TR Campus, in collaboration with the Texas A&M School of Law, brought in Saenz to present a discussion of Latinx civil rights and immigration issues Feb. 13. Saenz is the president and general counsel of the Mexican American Legal Defense and Educational Fund, a national civil rights organization founded in San Antonio in 1968.
“Their belief and expectation when the organization began with it over time that certainly after half a century the need for the civil rights work that MALDEF is doing would diminish,” Saenz said. “But their conclusion unanimously was, if anything, the need has become more stark.”
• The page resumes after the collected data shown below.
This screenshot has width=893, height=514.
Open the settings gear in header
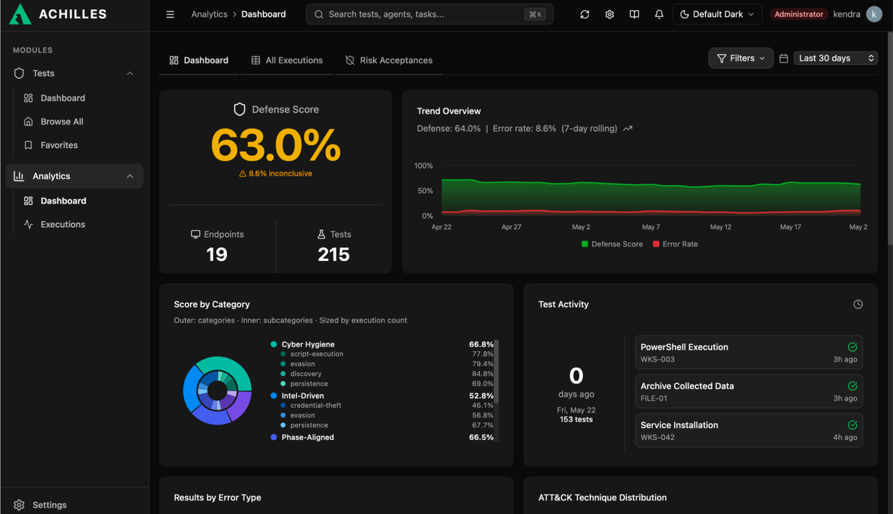pyautogui.click(x=610, y=14)
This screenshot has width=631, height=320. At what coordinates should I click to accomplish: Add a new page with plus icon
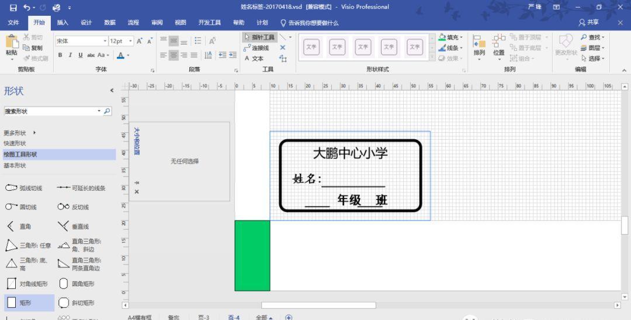tap(289, 317)
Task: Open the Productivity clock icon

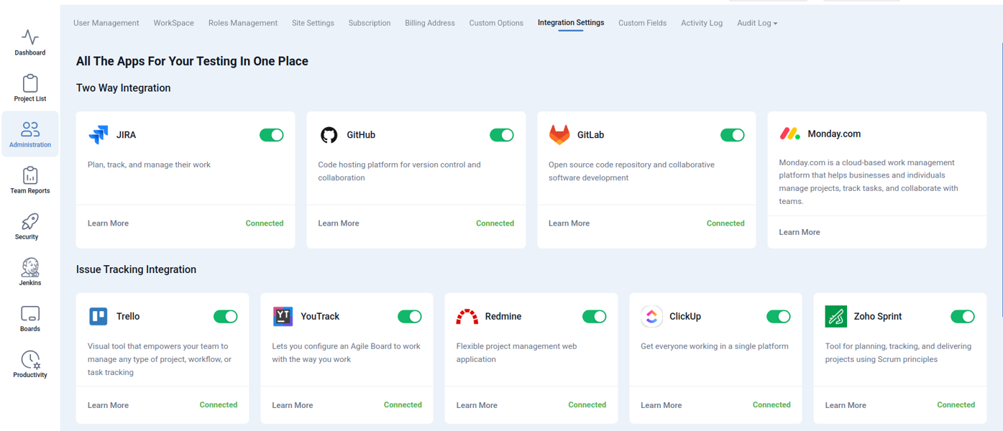Action: pos(30,360)
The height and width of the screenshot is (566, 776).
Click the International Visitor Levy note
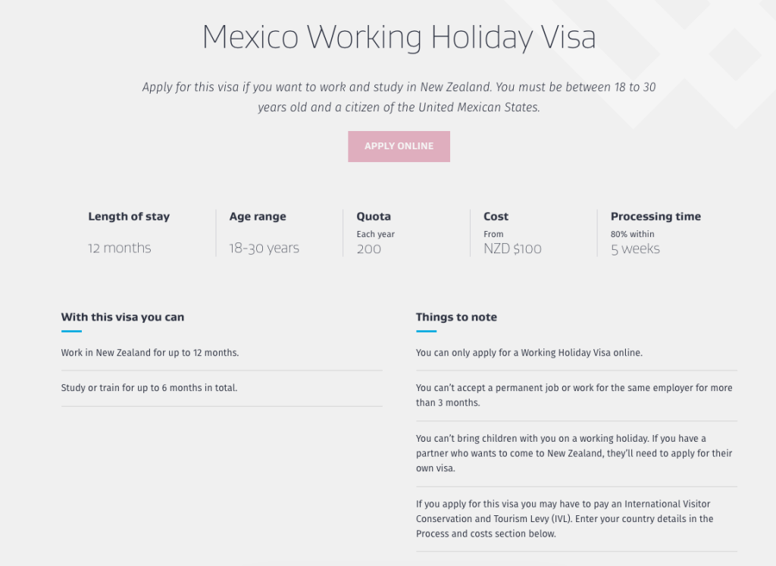[x=565, y=519]
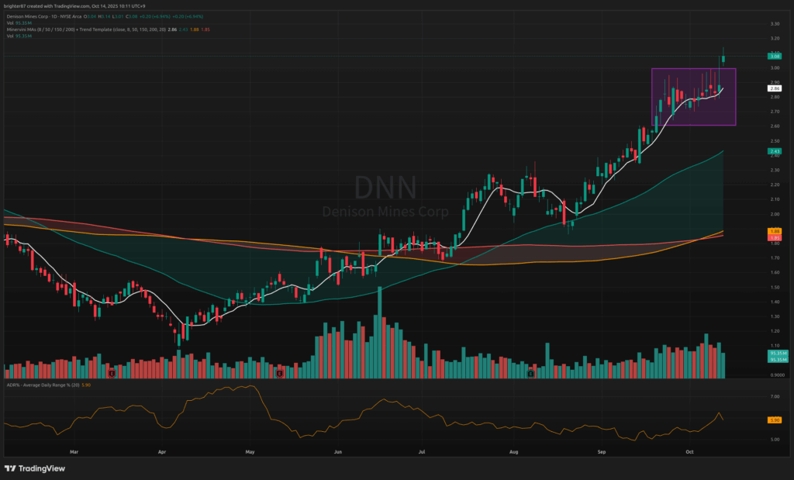Click the orange 1.88 moving average price tag
This screenshot has width=794, height=480.
tap(774, 231)
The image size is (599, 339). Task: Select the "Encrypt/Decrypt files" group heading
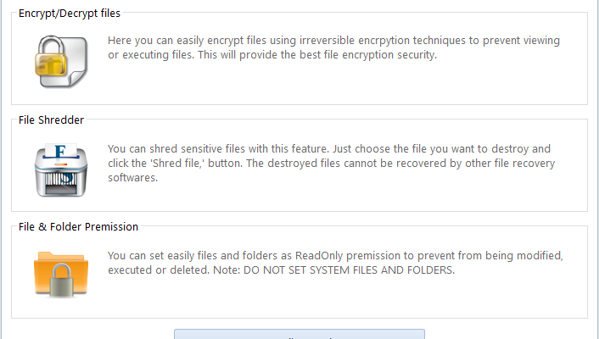[x=70, y=13]
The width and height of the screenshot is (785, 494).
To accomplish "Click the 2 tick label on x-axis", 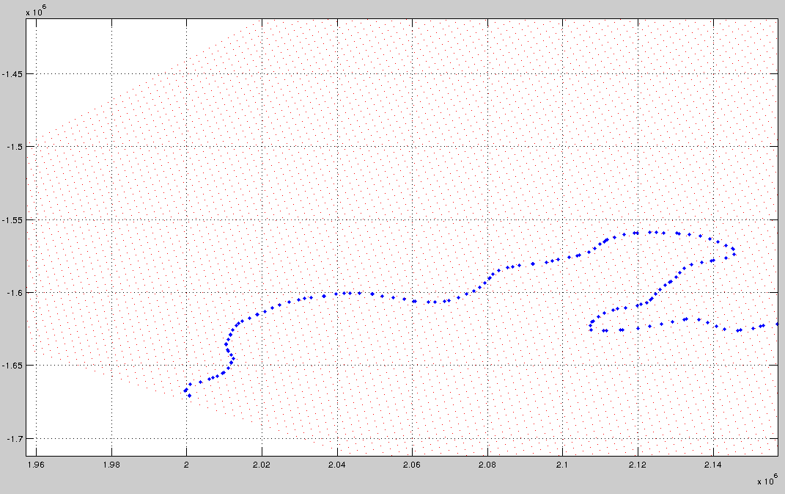I will pos(187,465).
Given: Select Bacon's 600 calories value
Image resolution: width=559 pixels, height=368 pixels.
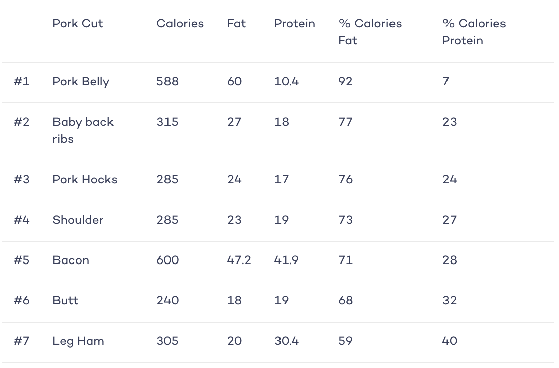Looking at the screenshot, I should [x=167, y=260].
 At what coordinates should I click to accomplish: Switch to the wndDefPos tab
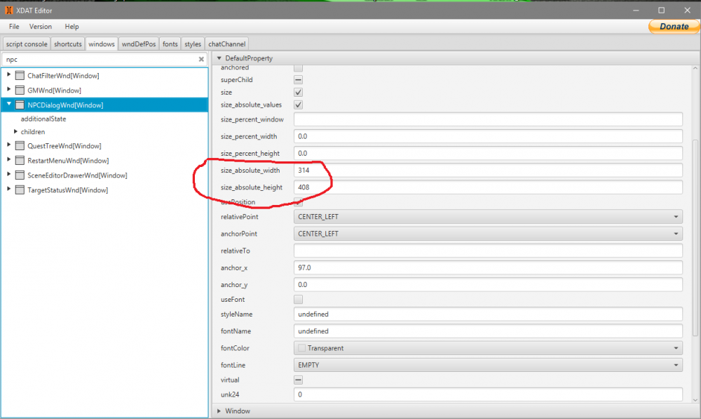tap(138, 44)
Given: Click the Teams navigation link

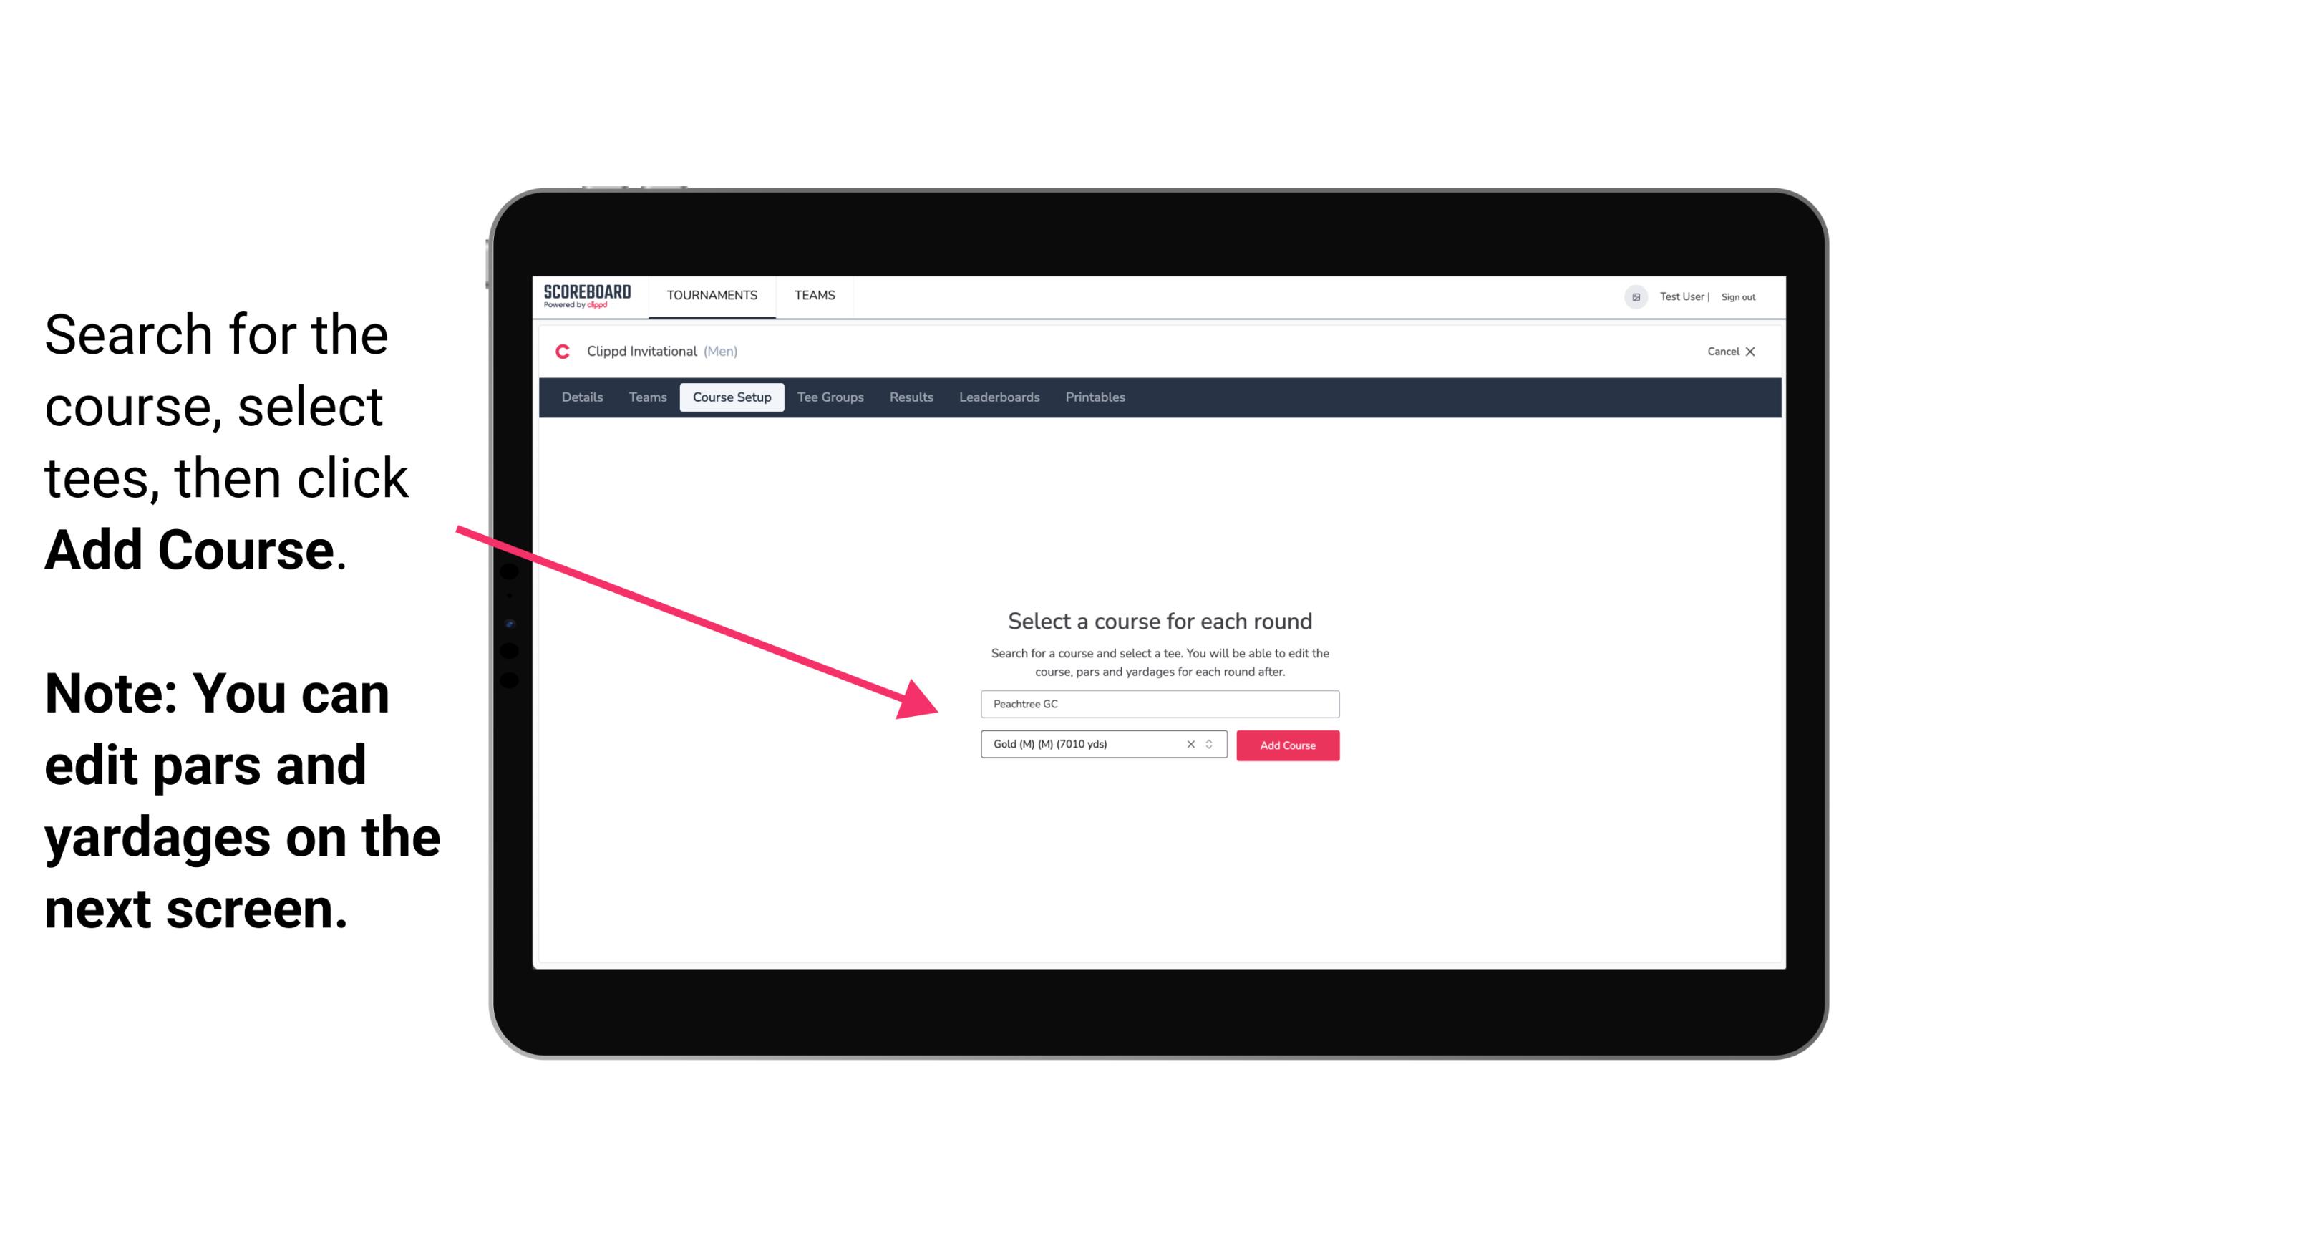Looking at the screenshot, I should point(812,294).
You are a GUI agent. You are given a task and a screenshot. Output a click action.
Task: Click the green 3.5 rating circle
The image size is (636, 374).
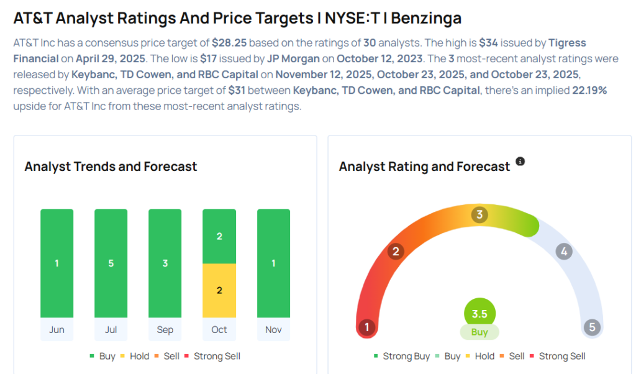tap(479, 314)
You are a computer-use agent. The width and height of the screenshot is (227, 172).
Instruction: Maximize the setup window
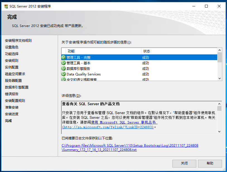(x=206, y=6)
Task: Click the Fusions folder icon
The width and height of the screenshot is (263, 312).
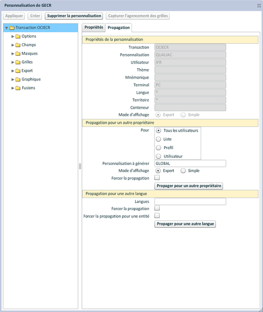Action: 18,88
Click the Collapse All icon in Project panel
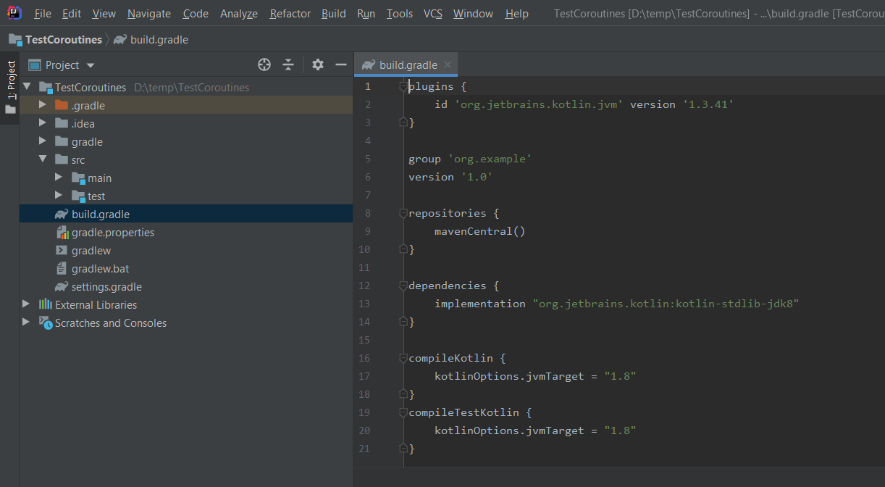 288,64
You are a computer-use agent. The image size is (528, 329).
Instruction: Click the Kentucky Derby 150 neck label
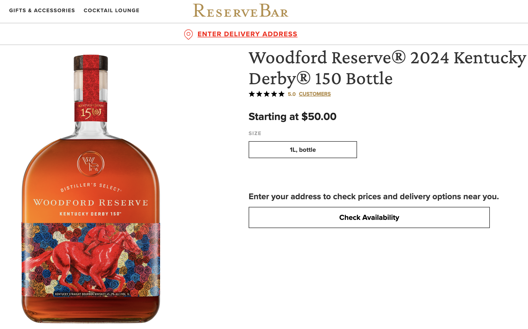(x=91, y=112)
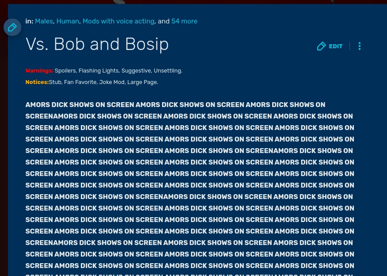Viewport: 387px width, 276px height.
Task: Visit the Mods with voice acting category
Action: pyautogui.click(x=118, y=21)
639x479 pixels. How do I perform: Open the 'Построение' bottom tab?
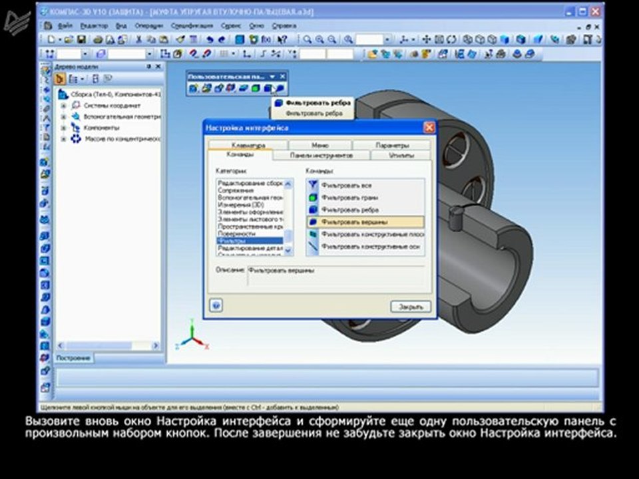click(73, 358)
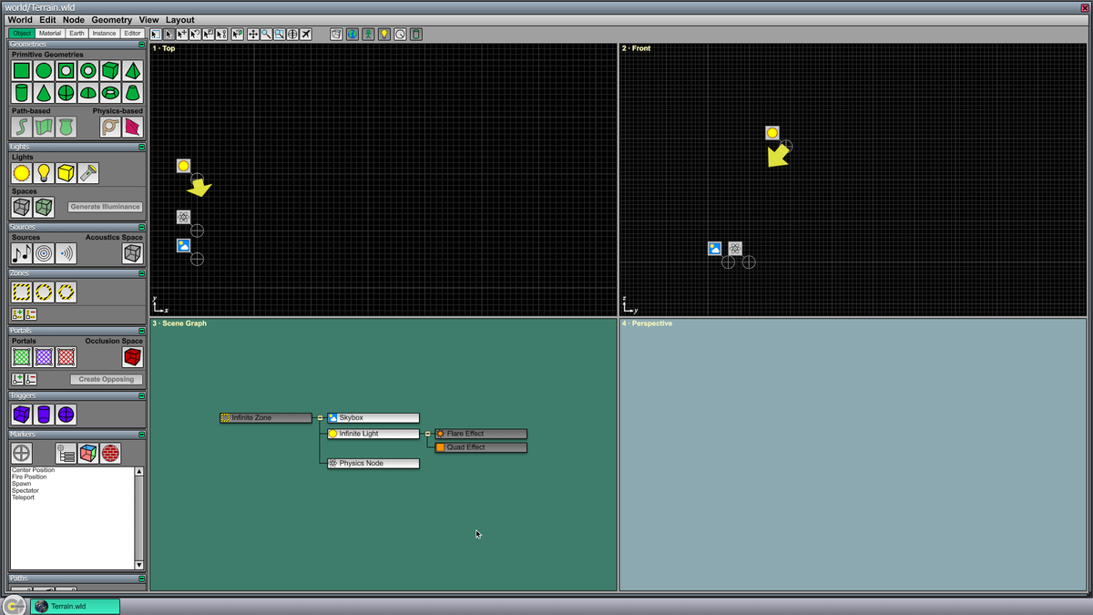The height and width of the screenshot is (615, 1093).
Task: Collapse the Geometries panel section
Action: [141, 45]
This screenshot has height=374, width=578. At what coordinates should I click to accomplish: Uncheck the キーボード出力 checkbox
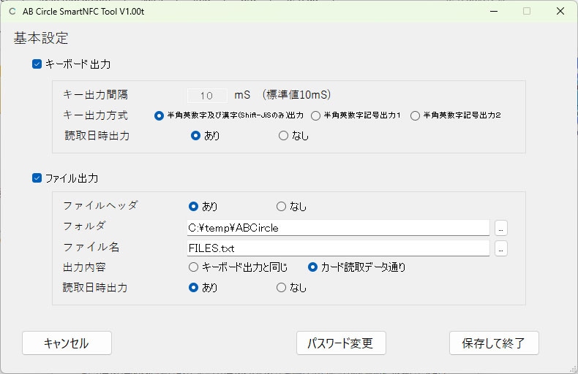coord(37,64)
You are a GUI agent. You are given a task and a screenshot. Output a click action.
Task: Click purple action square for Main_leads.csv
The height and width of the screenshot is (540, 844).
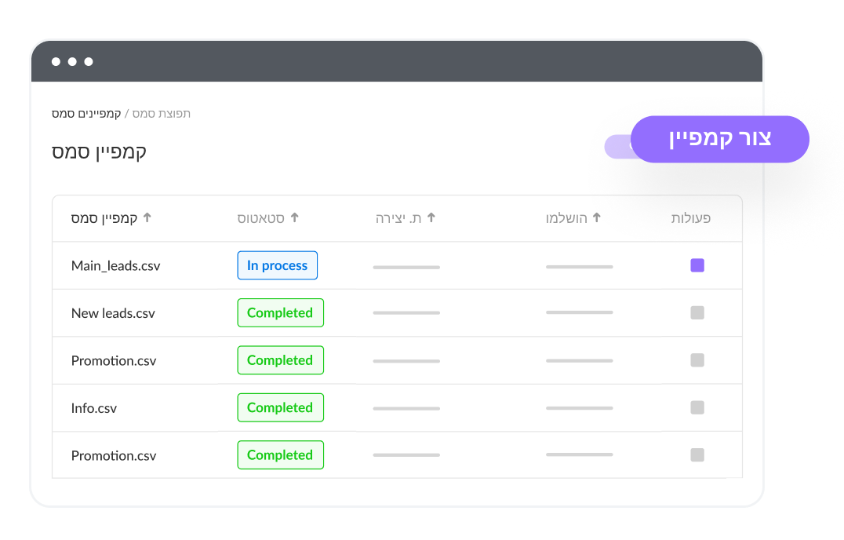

Some of the cases MALDEF is working on today are not headline cases, but like the transgender case, they still deeply affect immigrants’ lives, Saenz said.
Another case Saenz presented involved a heavily Latino school district in Pasadena, Calif., where many of the parents of children attending are immigrants. MALDEF’s client was an immigrant mother who volunteered at her daughter’s school and was concerned about the brief lunch periods and the negative effects it was having on her daughter.
The principal threatened to report her to U.S. Immigration and Customs Enforcement and restrict her from volunteering in one of her two daughters’ classrooms.
“That judge, in an earlier stage of the case, made clear that in his view this case wasn’t important enough to be in his federal courtroom, that it didn’t belong in front of him,” Saenz said.
He brought up a census issue in Alabama. The state government recently argued that the U.S. should remove the census estimate of undocumented immigrants from each state’s population total, Saenz said.
“That is the denial of personhood and the attempted denial of personhood to a huge portion, millions of our Latino population nationwide,” Saenz said. “I characterize this as statistical genocide.”
TR student Jazmine Boss enjoyed learning about Latin civil rights, and as an African American student, she now plans to put together a black civil rights tour.
Luz Herrera, a Texas A&M law professor, praised Saenz and MALDEF for what they pursue.
“They together pursue litigation, policy, advocacy and community education to promote civil rights of all Latinos in the U.S.,” Herrera said.